Festival guru Geoff Ellis has dropped the strongest hint yet that T in the Park may never return.
The DF Concerts boss, who launched the iconic festival in 1994, said any replacement camping event would be “very different”.
In an interview with an events industry magazine, Mr Ellis suggested it may be at least two years before any decision is made on a new show, which would likely be aimed at an older audience.
On Friday, Mr Ellis’s Glasgow-based TRNSMT festival — held on the traditional T in the Park weekend in July — was named best new event at the UK Festival Awards in London.
Last month, it was announced that TRNSMT will return in 2018, spread across two weekends.
However, DF Concerts has so far kept tight-lipped about T in the Park’s future.

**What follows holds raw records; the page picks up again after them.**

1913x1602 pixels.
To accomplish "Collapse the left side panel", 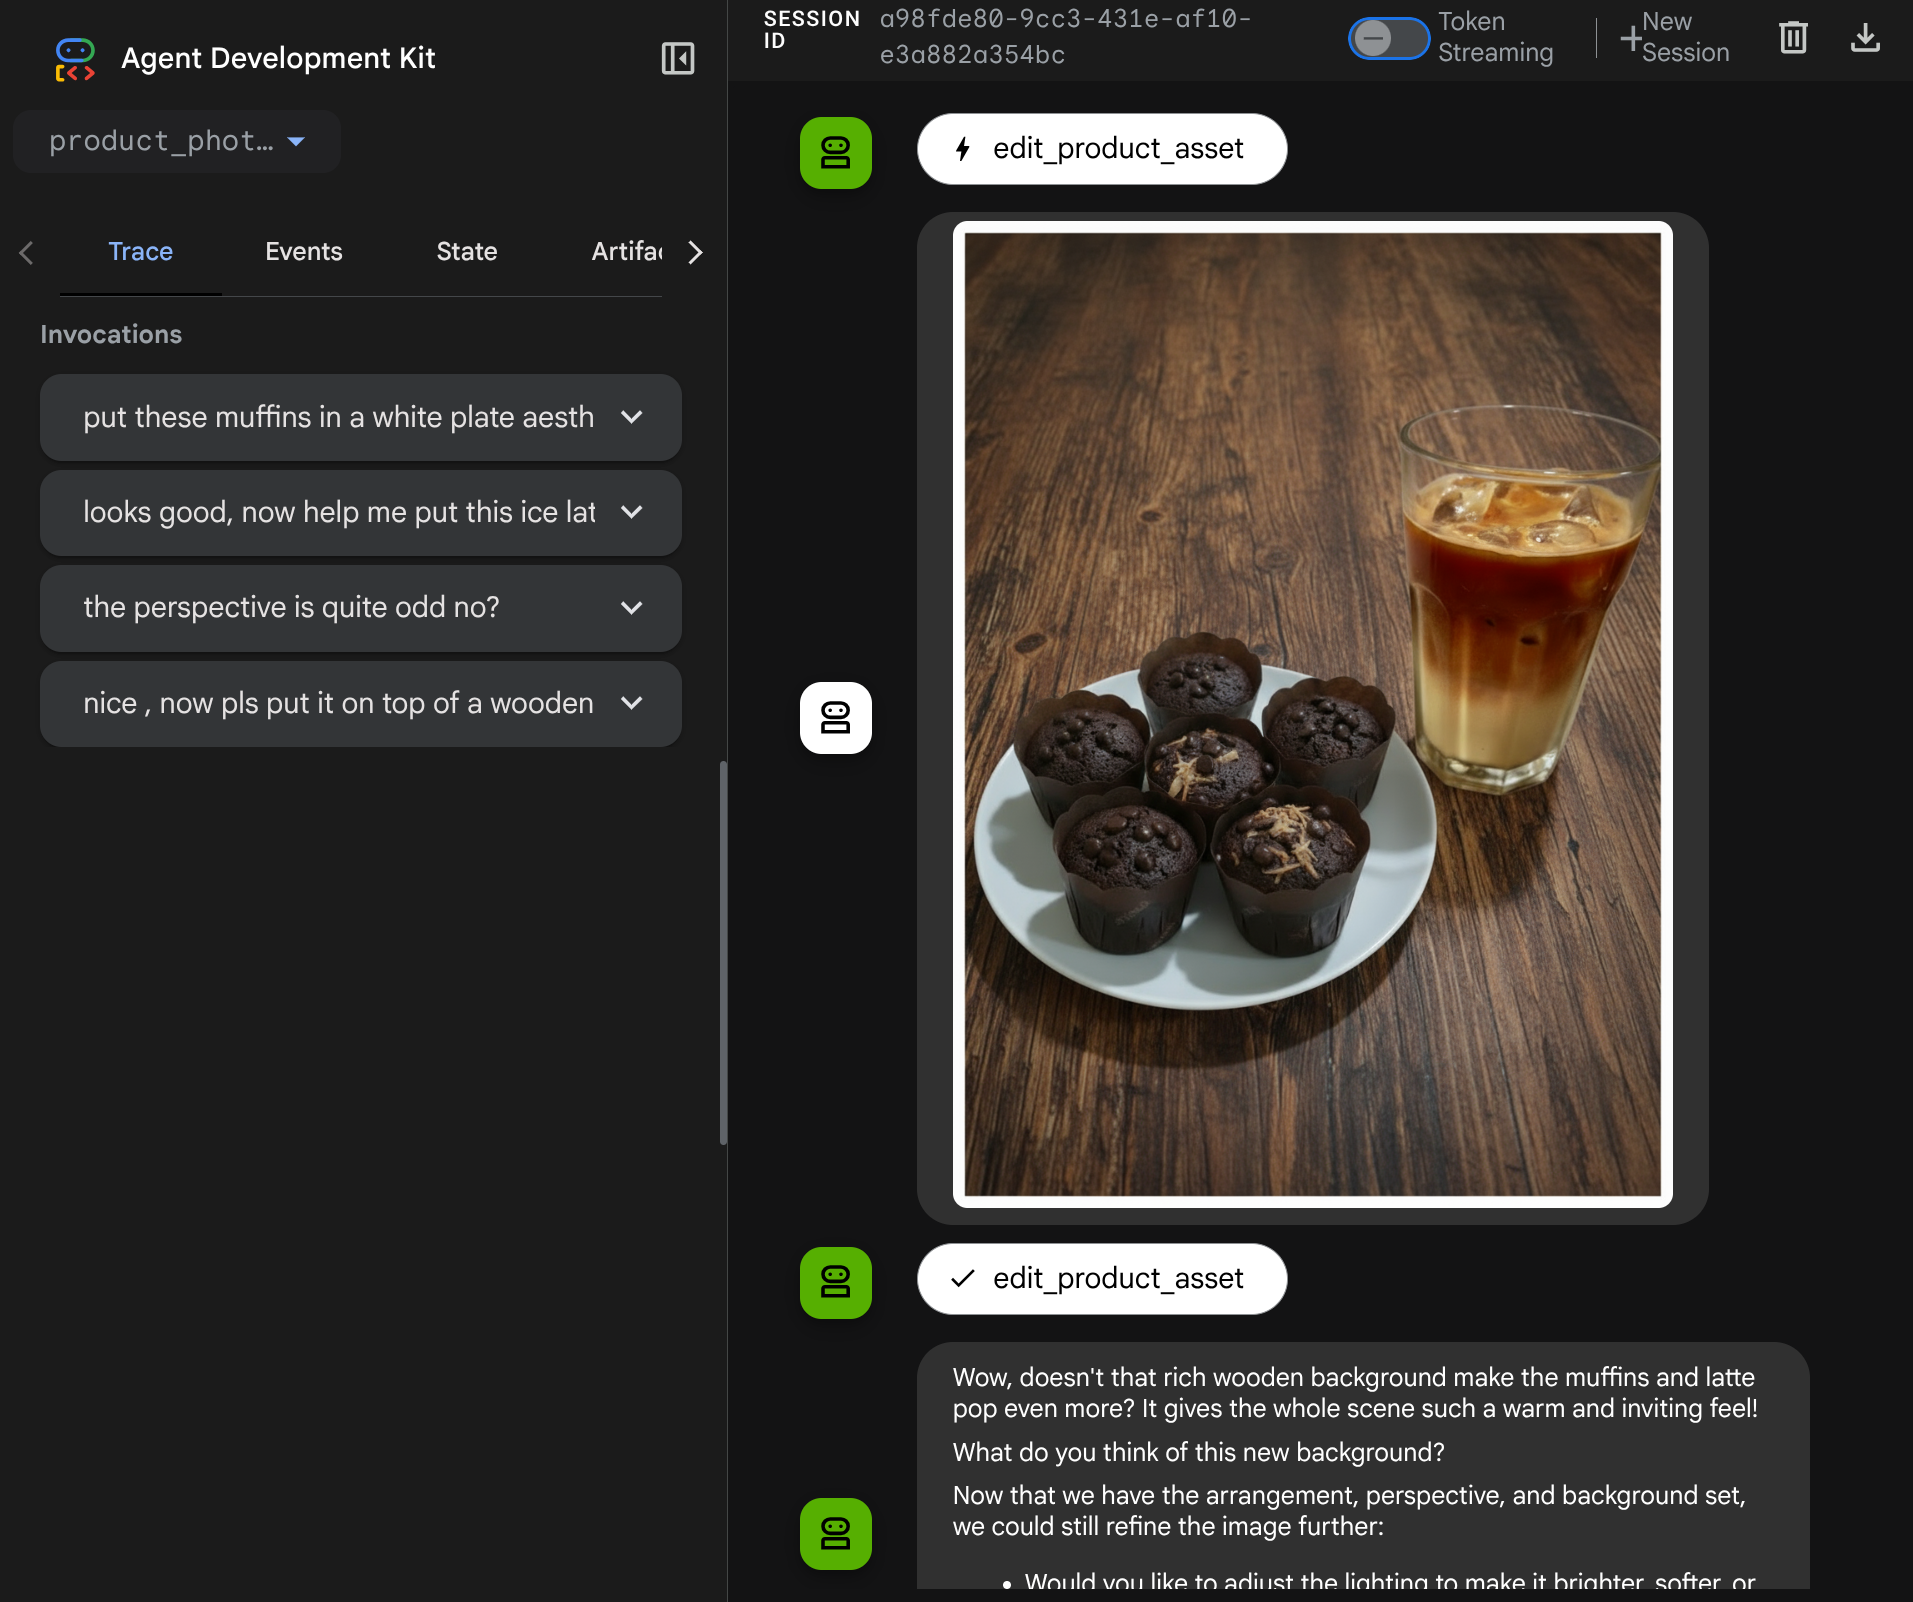I will tap(677, 58).
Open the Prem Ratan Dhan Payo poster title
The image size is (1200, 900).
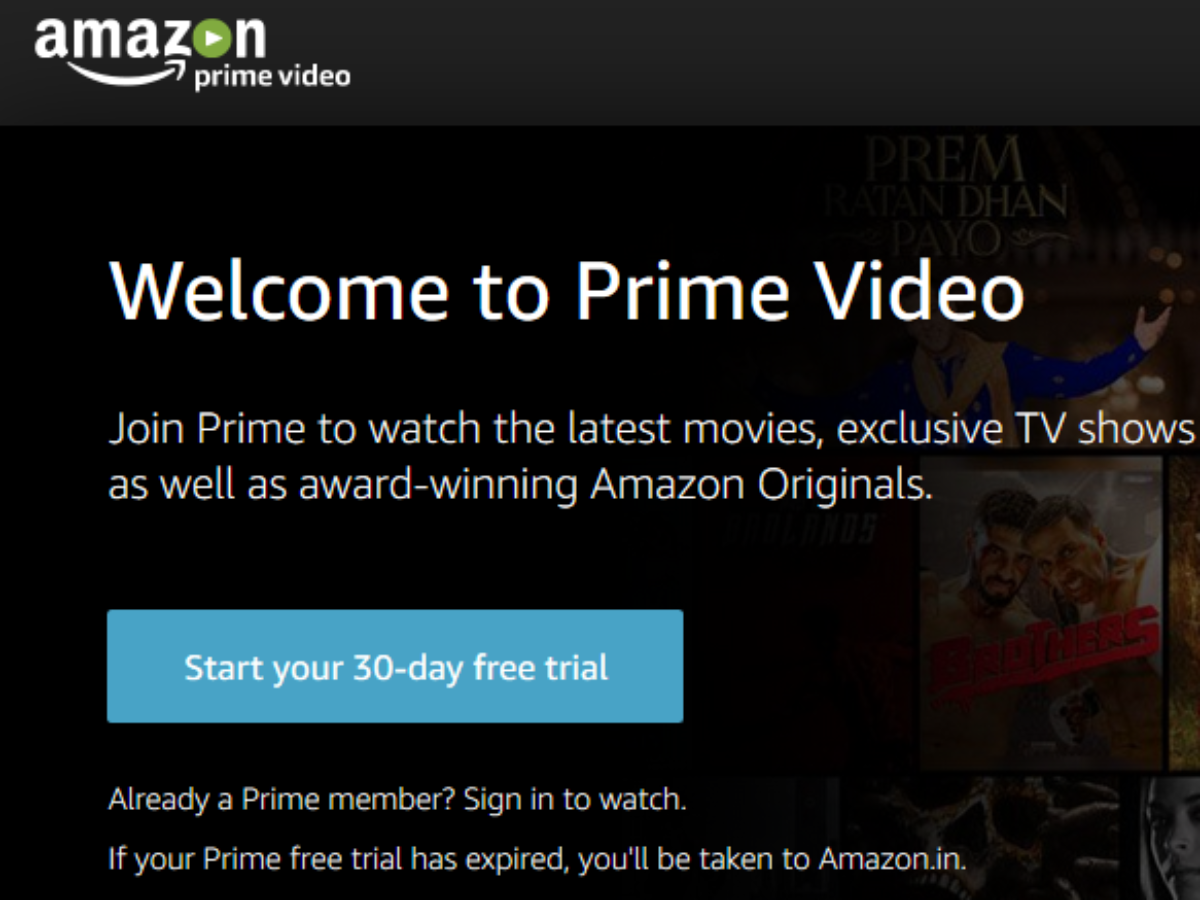[x=945, y=198]
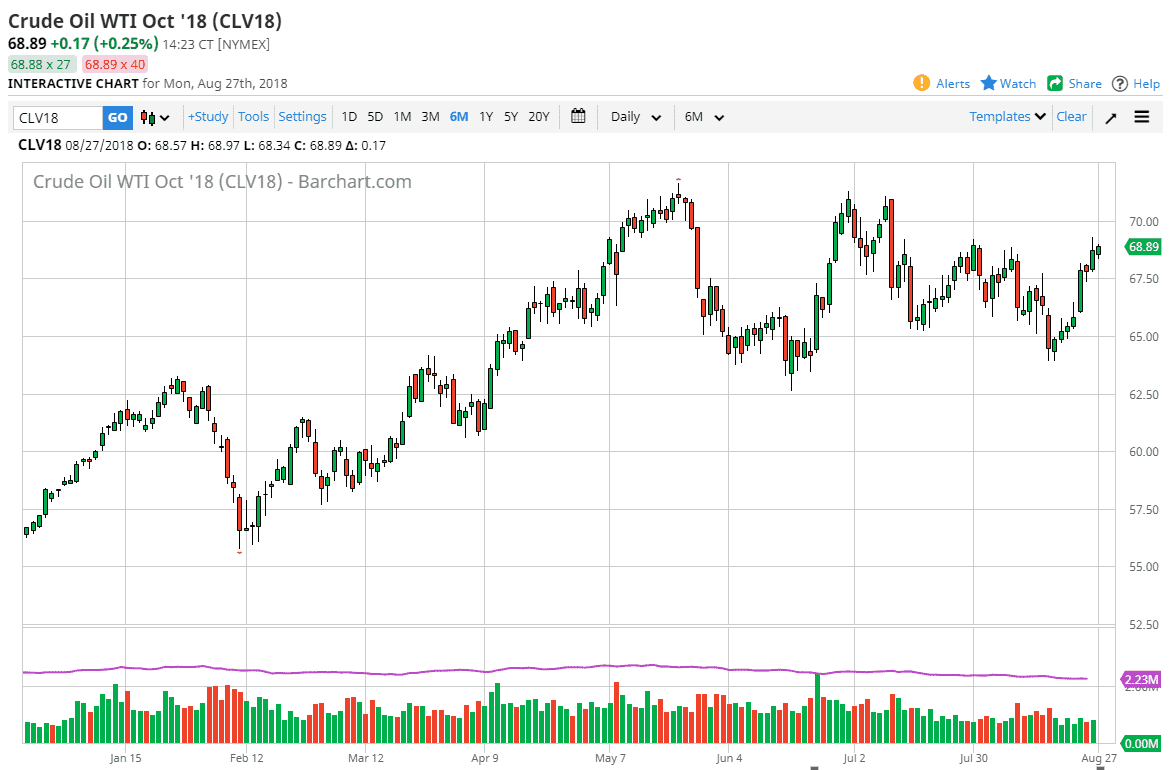Click the Clear link
1172x770 pixels.
[1071, 116]
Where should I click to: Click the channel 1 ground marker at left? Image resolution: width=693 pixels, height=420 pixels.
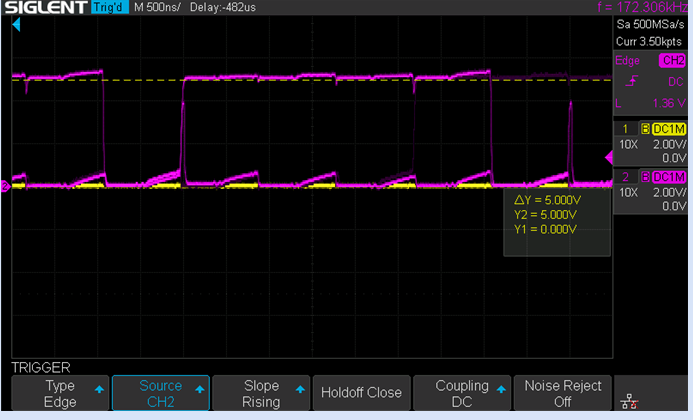pos(5,184)
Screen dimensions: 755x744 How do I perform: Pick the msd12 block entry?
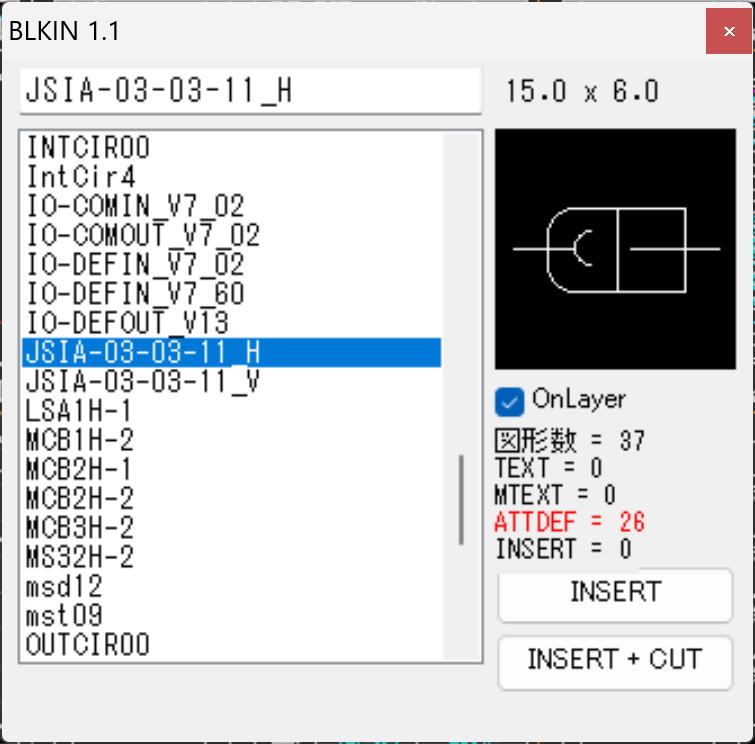tap(65, 586)
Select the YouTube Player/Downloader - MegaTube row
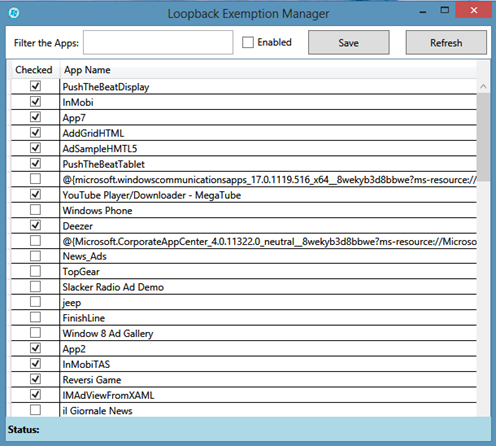496x446 pixels. [244, 195]
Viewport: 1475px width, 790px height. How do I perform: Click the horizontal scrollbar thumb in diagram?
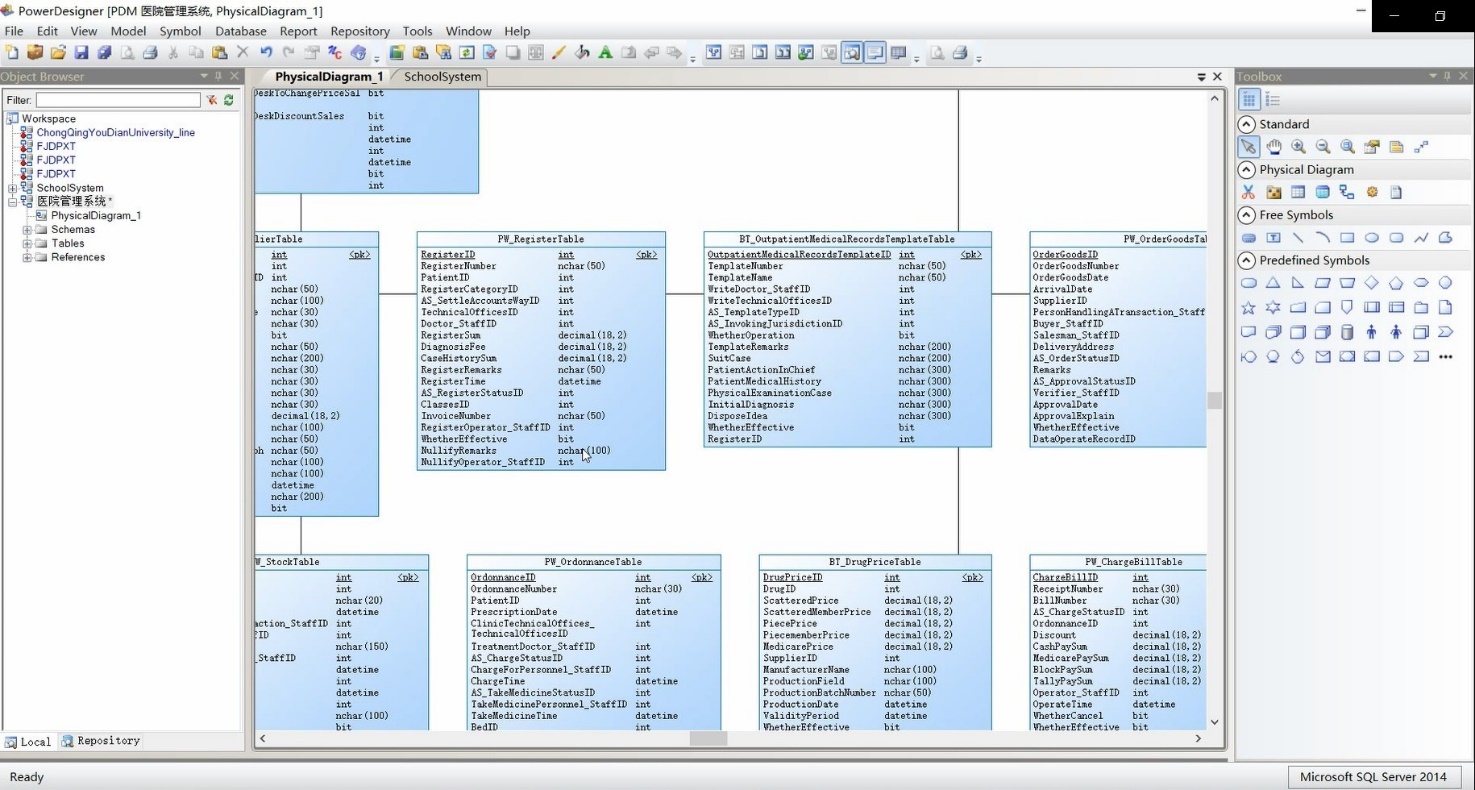[708, 739]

The long-running festival was shelved after two problematic years at its new home in Strathallan Castle.
Speaking to Events Base magazine, Mr Ellis said: “I think what we come back with will be something very different.
“If you take two years out of the market and you go back in, you probably want to refresh everything.
“That’s not to say we won’t be back with a camping festival — at some point we will be back with a camping festival — but we’re not jumping up and down to do it in 2018.”
He said: “Whatever we do in the future, I think we will probably aim it at an older market as well.
“With the last three or four years of T in the Park, we were seeing people not coming back year-on-year, whereas people did the surveys and said: ‘Yeah I had a great time, I can’t wait to be back next year.’
“It’s not because they didn’t have a good time, but because they’ve done it, they’ve ticked the box and they want to go somewhere else.”
Mr Ellis added: “As a festival organiser, that’s something you’ve got to learn quickly because it used to be about making sure people had a good time and wanted to come back next year. Now it’s about getting a whole new audience (each time).”
T in the Park was forced to move out of its traditional home at Balado, near Kinross, amid health and safety fears about a pipeline running underneath the site.
But the flit to Strathallan Castle was plagued by traffic and antisocial behaviour problems, as well as the cost of protecting nesting ospreys.
“It’s been the most trying time of my professional life,” said Mr Ellis. “I think that’s true of everybody in the company.
“The risk is infinitesimal that the pipeline could blow up. An independent report concluded that there was a likelihood of failure at one-in-four-and-a-half million years, so you are as likely to be eaten by a dinosaur.”
On Saturday, The Courier revealed that a new music event was being planned for Scone Palace in May 2018.
Organisers Festival Republic, which ran Glastonbury for 10 years, are keeping details of the show under wraps.